Source: UMPERG-ctqpe1246

A system consisting of two masses on a string is rotating with angular
velocity ω on a frictionless horizontal surface. The center of
rotation is the left-hand side of the string (nailed to the table).

The ratio of the tension in the inner string to that in the outer string
is

  1. 0.25
  2. 0.5
  3. 1.5
  4. 2.0
  5. 3.0
  6. None of the above

Commentary:

Answer

(3) Many students think the ratio is determined just by the string
lengths and give as an answer either (2) or (4). They fail to draw a
free body diagram for the inner mass and, consequently, fail to realize
that it is the net force on the inner mass that must maintain the
circular motion of the inner mass.

A2L Item 103

Goal: Reason with rotational dynamics.

Source: UMPERG-ctqpe138

A spool has string wrapped around its center axle and is sitting on a
horizontal surface. If the string is pulled at an angle to the
horizontal when drawn from the bottom of the axle, the spool will

  1. roll to the right.
  2. not roll, only slip.
  3. roll to the left.
  4. cannot be determined.

Commentary:

Answer

(4) The motion of the spool depends upon the angle θ. When the line of
action of the force passes through the contact point the spool will
slide and not rotate. At lower angles it will roll to the right and at
higher angles it will roll to the left.

A2L Item 101

Goal: Reason with rotational dynamics.

Source: UMPERG-ctqpe136

A spool has string wrapped around its center axle and is sitting on a
horizontal surface. If the string is pulled in the horizontal direction
when tangent to the top of the axle, the spool will

  1. roll to the right.
  2. not roll, only slip.
  3. roll to the left.
  4. cannot be determined.

Commentary:

Answer

(1) For many students this remains counterintuitive.

A2L Item 102

Goal: Reason with rotational dynamics.

Source: UMPERG-ctqpe137

A spool has string wrapped around its center axle and is sitting on a
horizontal surface. If the string is pulled in the horizontal direction
when tangent to the bottom of the axle, the spool will

  1. roll to the right.
  2. not roll, only slip.
  3. roll to the left.
  4. can’t be determined.

Commentary:

Answer

(1) For many students this is really counterintuitive.

A2L Item 096

Goal: Problem solving

Source: UMPERG-ctqpe166

A uniform disk with mass M and radius R sits at rest on an incline
30° to the horizontal. A string is wound around disk and attached
to top of incline as shown.
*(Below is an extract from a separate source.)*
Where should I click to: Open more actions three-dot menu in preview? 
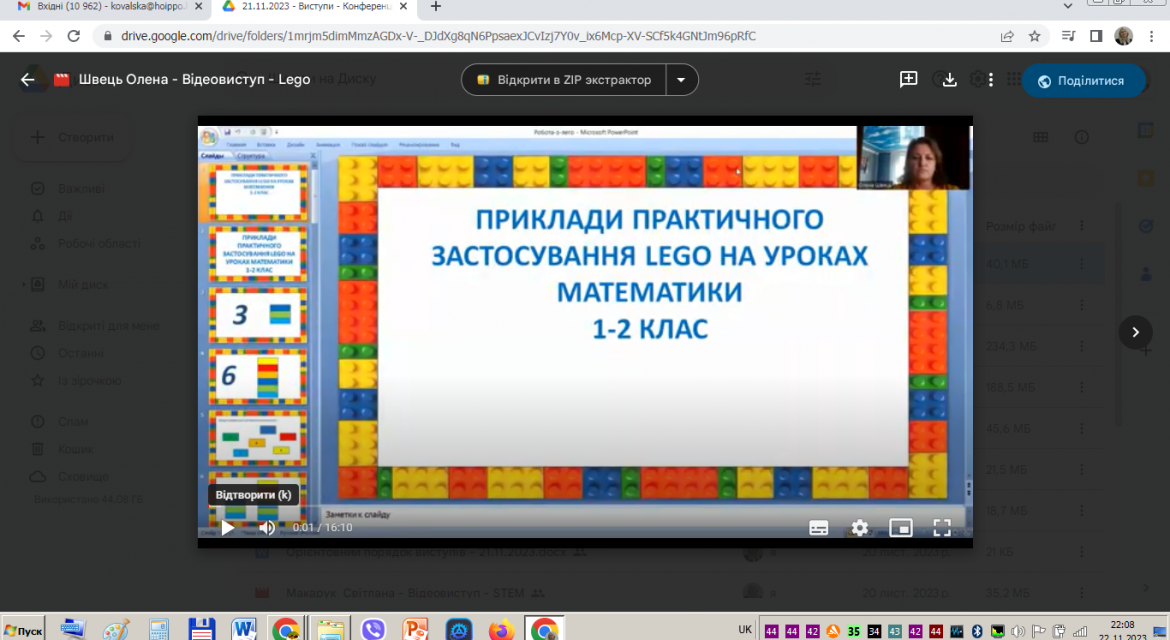pos(991,80)
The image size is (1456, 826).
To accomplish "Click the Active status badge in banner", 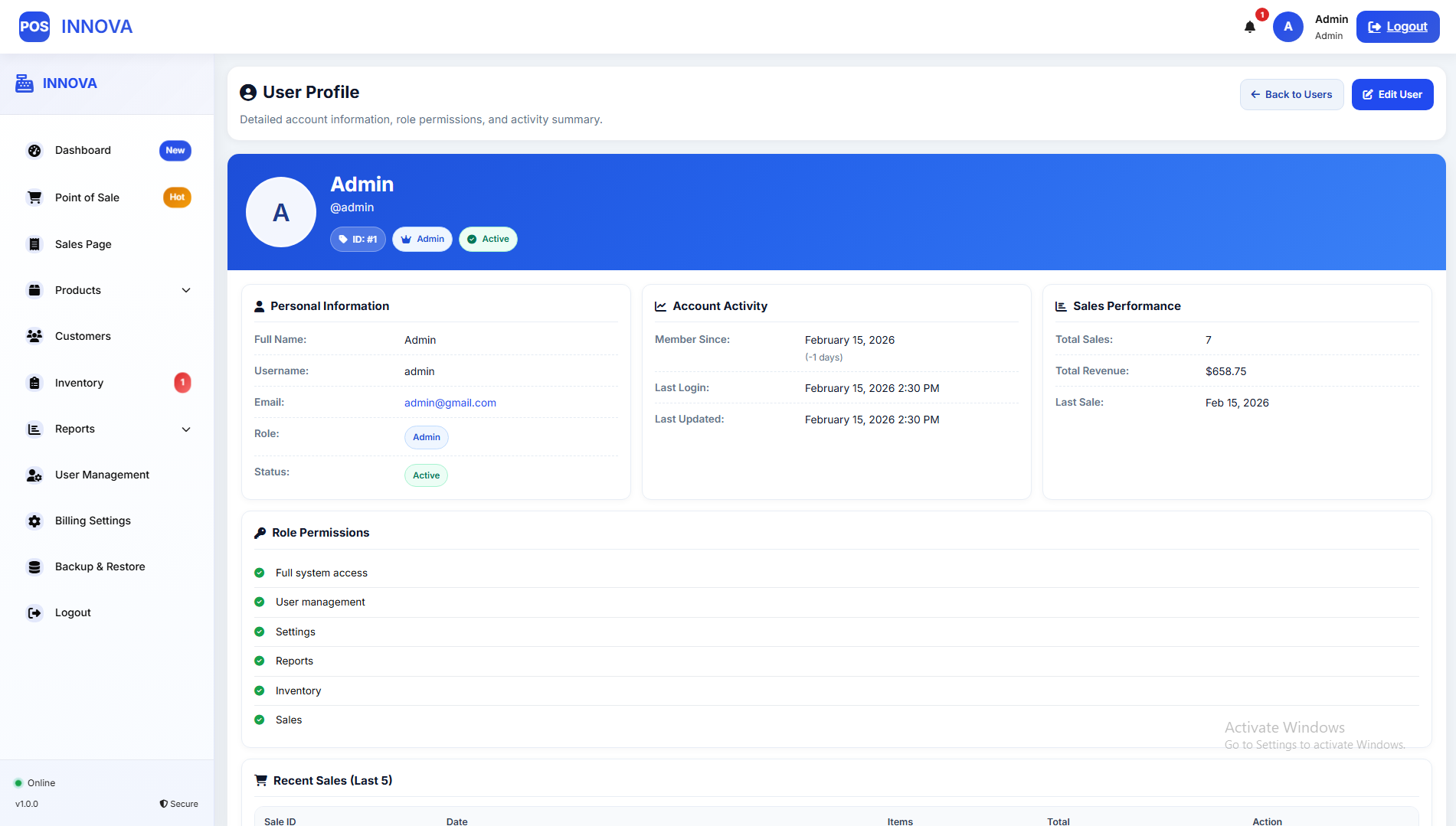I will coord(488,240).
The string is parallel to incline. The
friction force acting at the contact point is:

  1. Mg/2, down the incline
  2. Mg/2, up the incline
  3. Mg/4, up the incline
  4. Mg/0.86, down the incline
  5. None of the above
  6. Cannot be determined

Commentary:

Answer

(3) Balancing torques about the center of the disk determines that the
friction force points up and is equal to the tension in the string. (The
other forces, gravity and normal pass through the point and contribute
no torques.) Balancing torques about the contact point determines the
tension readily.